■ WORKING DATA ■
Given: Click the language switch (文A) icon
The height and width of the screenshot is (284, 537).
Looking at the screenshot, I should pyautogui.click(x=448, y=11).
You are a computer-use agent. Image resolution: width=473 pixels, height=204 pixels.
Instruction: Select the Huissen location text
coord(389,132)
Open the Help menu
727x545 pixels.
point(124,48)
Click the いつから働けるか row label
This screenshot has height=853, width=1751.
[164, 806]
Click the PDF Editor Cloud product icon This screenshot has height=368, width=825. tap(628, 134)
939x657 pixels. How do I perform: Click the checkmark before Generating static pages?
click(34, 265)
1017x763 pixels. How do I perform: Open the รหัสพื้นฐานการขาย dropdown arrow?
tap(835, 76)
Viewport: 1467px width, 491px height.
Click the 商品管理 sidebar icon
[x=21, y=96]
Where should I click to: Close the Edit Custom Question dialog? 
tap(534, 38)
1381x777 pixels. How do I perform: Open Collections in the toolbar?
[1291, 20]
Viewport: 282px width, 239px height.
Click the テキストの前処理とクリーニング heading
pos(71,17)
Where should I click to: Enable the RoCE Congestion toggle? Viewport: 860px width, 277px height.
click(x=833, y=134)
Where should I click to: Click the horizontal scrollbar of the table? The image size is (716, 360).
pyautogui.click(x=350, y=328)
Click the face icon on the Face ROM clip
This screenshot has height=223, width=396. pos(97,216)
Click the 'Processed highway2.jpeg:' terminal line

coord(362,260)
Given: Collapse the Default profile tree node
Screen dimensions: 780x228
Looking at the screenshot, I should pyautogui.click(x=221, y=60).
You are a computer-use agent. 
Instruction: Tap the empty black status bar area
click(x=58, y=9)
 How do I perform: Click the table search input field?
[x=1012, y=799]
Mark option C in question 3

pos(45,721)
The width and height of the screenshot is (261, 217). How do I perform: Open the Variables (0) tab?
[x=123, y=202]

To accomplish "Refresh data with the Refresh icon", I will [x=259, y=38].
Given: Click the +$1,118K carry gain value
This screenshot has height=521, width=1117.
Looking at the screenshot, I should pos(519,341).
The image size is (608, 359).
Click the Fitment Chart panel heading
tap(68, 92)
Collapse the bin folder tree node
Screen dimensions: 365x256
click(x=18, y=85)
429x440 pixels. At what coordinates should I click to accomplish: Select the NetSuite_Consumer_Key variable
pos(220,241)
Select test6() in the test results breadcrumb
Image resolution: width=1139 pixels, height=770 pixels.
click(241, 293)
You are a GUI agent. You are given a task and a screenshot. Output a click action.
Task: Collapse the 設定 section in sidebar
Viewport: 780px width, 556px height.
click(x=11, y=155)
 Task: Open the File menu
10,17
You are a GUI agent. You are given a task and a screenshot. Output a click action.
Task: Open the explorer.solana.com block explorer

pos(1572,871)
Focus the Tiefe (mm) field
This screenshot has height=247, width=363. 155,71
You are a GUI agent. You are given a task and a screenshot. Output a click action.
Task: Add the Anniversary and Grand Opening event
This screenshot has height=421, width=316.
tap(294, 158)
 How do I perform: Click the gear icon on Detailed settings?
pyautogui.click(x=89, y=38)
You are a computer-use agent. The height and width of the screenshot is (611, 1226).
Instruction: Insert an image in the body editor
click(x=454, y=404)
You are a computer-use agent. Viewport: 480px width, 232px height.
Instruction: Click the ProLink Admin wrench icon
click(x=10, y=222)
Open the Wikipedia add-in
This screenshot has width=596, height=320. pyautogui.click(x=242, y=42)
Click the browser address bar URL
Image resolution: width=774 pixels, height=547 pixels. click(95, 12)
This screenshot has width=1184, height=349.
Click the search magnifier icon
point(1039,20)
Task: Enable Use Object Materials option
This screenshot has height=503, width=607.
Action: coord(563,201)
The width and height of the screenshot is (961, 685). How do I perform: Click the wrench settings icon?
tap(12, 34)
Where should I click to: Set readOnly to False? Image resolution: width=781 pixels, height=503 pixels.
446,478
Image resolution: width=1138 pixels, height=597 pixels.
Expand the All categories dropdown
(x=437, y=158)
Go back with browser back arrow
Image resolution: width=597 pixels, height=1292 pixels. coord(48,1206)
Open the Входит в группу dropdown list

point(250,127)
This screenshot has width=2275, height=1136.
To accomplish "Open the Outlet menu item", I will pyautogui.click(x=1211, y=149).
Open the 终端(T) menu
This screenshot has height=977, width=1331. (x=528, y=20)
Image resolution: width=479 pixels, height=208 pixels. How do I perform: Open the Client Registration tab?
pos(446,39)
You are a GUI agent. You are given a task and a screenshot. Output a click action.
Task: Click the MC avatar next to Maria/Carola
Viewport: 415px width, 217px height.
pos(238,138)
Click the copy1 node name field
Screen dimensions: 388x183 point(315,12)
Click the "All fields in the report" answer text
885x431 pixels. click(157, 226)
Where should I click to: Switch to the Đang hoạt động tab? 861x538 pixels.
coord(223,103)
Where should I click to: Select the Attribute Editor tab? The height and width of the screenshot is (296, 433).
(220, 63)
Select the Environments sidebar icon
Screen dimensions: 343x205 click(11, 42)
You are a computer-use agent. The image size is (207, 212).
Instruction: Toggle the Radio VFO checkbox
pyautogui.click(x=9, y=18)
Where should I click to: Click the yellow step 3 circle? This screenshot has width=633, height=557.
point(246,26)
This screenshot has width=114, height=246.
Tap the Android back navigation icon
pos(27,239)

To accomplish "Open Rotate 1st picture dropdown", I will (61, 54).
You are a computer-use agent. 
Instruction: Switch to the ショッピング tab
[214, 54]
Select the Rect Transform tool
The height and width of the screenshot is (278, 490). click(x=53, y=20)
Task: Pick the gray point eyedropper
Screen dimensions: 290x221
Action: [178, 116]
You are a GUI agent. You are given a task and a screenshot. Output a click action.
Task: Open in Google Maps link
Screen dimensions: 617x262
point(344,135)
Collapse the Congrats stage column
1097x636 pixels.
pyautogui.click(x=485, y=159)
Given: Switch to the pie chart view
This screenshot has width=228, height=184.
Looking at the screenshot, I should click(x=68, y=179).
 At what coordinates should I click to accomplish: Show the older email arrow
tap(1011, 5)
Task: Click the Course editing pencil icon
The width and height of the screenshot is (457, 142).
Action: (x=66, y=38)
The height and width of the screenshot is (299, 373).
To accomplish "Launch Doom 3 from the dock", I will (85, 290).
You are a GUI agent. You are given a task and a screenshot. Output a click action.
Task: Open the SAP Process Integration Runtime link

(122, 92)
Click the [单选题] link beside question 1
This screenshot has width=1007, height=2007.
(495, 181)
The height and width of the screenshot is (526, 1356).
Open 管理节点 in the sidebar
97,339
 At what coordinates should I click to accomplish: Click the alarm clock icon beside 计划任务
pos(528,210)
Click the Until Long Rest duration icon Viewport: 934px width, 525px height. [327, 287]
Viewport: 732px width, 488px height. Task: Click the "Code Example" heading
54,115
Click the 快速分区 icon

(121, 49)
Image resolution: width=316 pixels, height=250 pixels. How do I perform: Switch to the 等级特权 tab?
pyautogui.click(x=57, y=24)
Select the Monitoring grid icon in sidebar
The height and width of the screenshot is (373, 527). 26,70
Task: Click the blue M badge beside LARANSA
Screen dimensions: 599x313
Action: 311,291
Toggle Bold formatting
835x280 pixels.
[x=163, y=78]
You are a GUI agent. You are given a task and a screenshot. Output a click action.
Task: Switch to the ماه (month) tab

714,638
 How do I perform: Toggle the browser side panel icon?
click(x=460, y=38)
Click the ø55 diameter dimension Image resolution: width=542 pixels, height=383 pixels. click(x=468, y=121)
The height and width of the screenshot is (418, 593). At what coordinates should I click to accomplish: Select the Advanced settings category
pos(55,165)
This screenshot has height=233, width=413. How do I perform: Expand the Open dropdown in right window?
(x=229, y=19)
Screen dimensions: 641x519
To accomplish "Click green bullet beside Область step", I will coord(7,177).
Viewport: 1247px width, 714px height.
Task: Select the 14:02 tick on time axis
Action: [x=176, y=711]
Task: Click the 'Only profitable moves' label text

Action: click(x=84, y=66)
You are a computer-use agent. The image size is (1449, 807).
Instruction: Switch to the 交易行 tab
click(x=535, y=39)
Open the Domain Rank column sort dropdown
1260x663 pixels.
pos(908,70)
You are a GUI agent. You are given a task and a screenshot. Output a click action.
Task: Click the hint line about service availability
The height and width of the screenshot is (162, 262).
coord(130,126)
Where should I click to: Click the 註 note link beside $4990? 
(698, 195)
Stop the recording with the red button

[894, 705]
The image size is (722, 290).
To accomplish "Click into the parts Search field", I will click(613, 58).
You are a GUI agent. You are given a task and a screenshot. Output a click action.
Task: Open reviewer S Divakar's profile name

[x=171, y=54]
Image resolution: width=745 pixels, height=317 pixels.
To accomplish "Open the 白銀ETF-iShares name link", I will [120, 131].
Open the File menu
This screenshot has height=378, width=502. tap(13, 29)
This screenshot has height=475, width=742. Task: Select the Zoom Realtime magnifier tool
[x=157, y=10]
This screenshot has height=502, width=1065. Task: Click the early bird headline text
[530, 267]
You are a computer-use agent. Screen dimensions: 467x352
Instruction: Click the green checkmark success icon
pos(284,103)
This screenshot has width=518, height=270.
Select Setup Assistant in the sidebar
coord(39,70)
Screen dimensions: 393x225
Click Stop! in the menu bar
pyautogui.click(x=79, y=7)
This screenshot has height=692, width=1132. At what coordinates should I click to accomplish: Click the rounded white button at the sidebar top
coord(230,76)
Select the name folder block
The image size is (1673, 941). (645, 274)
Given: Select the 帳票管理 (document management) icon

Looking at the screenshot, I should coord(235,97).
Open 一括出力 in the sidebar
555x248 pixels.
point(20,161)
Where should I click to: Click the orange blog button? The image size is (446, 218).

■ DESCRIPTION OF THE TASK ■
Print the lines above from the one with "835x280 pixels." through the one with "Click the ø55", both included, exactly as written and nothing more.

■ ANSWER TO THIS PROBLEM ■
835x280 pixels.
[x=163, y=78]
You are a GUI agent. You are given a task and a screenshot. Output a click action.
Task: Switch to the ماه (month) tab

714,638
 How do I perform: Toggle the browser side panel icon?
click(x=460, y=38)
Click the ø55 diameter dimension Image resolution: width=542 pixels, height=383 pixels. click(x=468, y=121)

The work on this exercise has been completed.